• Exercise directions
In the listing below, the lines starting with the line with "Viewport: 890px width, 673px height." and going on through the line with "Click the timeline" are to be reproduced exactly, and only those.

Segment Start: Extracted records

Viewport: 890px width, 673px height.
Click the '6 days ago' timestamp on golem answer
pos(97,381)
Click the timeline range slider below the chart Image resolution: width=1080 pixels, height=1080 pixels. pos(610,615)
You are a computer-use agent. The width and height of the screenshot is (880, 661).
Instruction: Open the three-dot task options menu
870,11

Segment End: Extracted records
Segment Start: Extracted records

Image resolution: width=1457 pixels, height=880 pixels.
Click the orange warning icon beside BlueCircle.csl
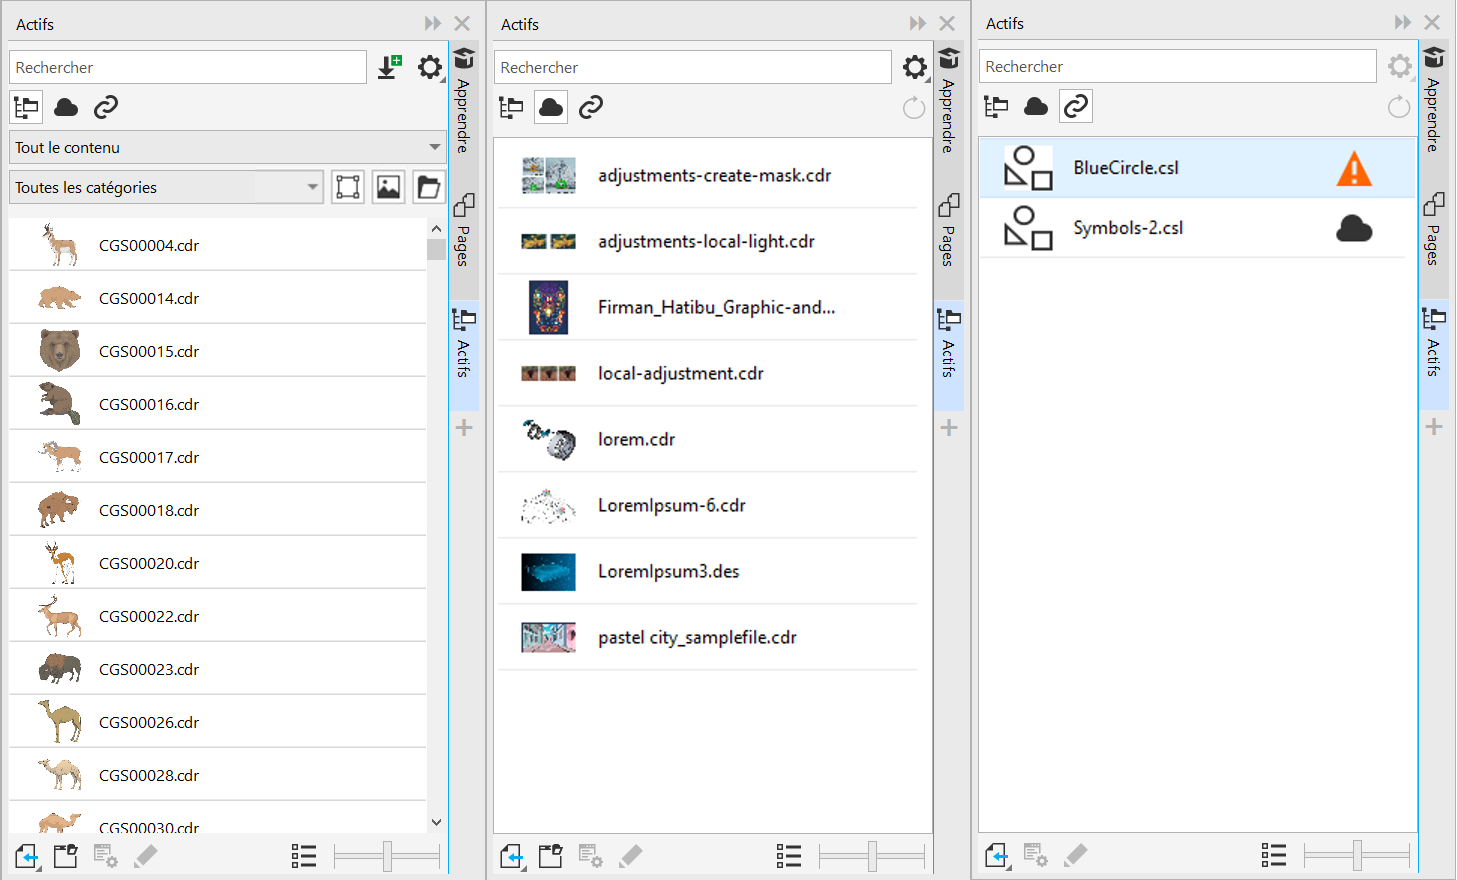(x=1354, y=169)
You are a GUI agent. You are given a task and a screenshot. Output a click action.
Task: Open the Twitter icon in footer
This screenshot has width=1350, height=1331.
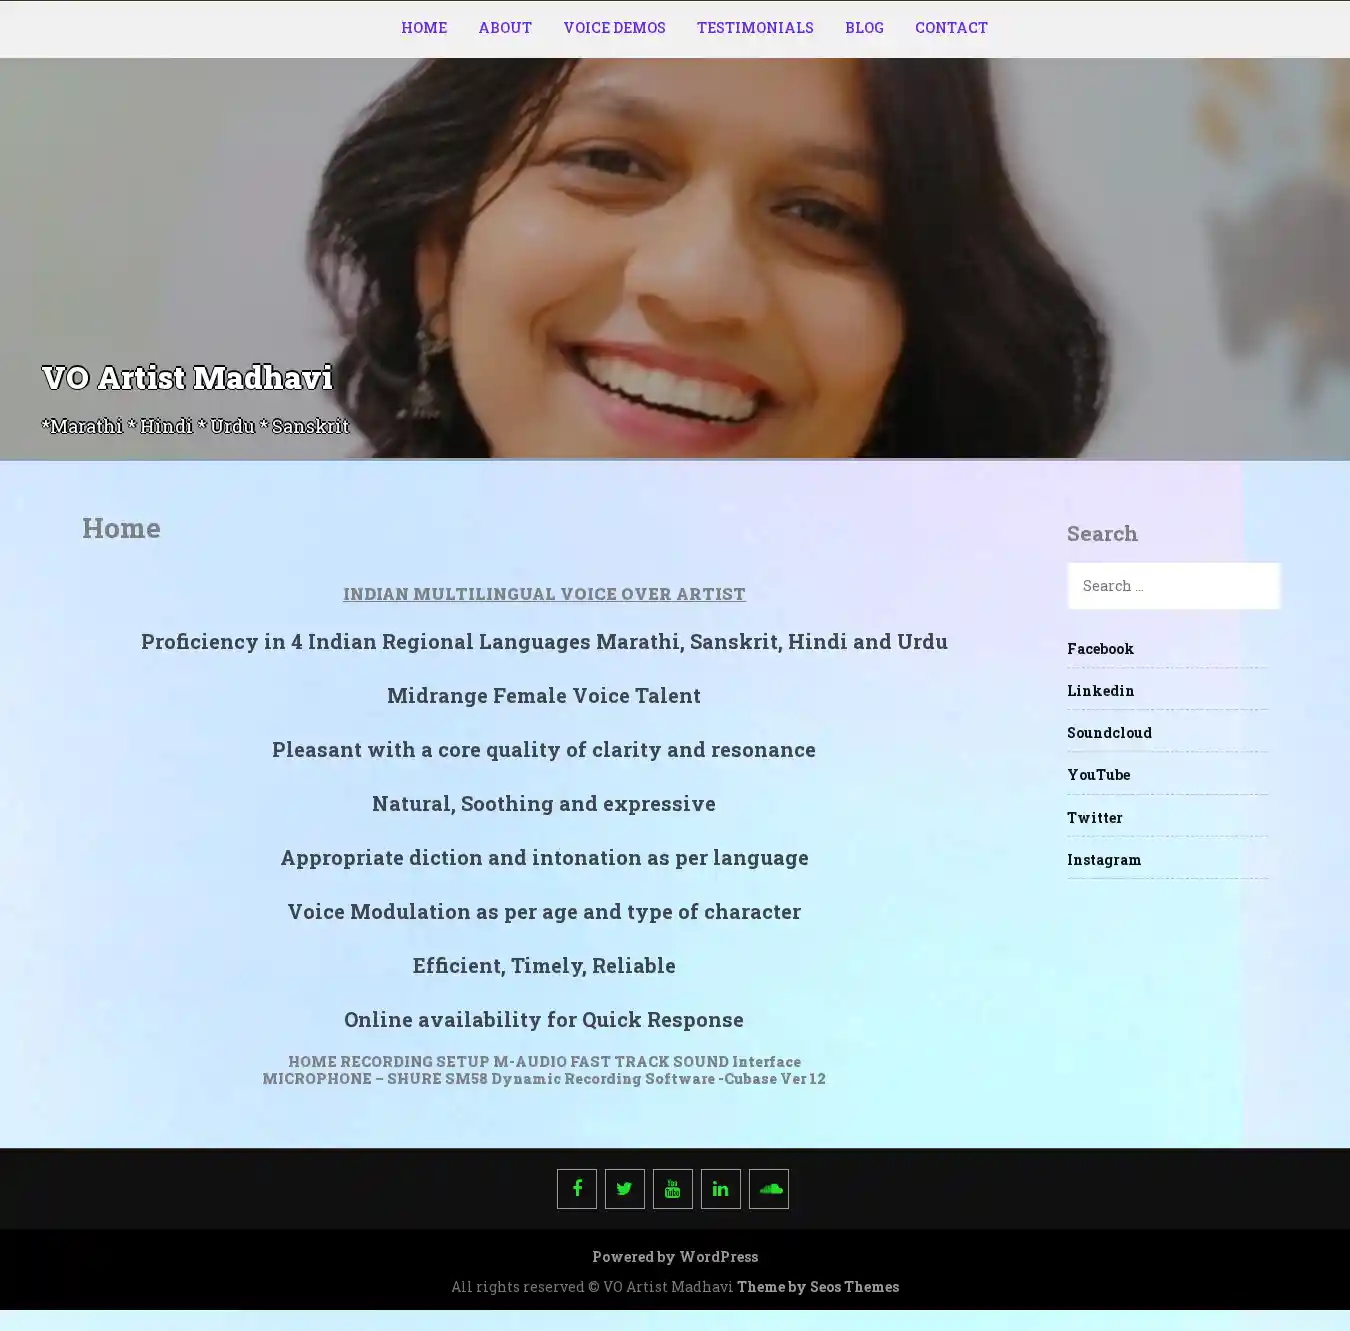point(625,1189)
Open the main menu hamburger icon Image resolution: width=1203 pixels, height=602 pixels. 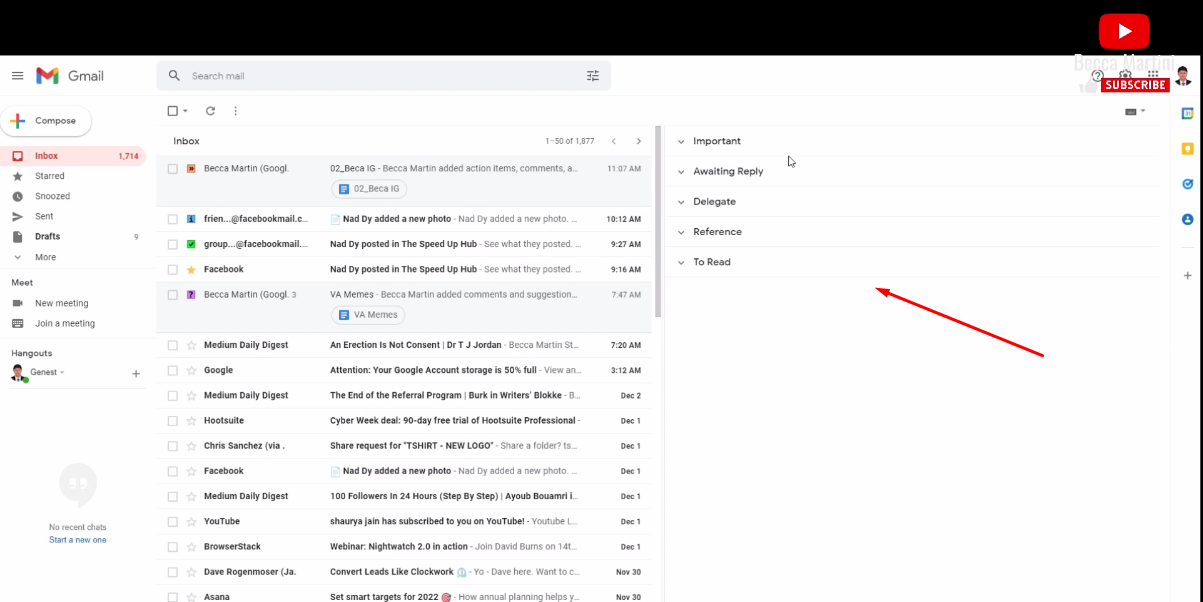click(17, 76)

Segment End: Extracted records
Segment Start: Extracted records

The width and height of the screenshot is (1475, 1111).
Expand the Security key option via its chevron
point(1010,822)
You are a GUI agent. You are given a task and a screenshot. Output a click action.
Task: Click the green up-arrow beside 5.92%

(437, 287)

Segment End: Extracted records

• Answer to this problem
Viewport: 890px width, 673px height.
Click the '6 days ago' timestamp on golem answer
pos(97,381)
Click the timeline range slider below the chart Image resolution: width=1080 pixels, height=1080 pixels. pos(610,615)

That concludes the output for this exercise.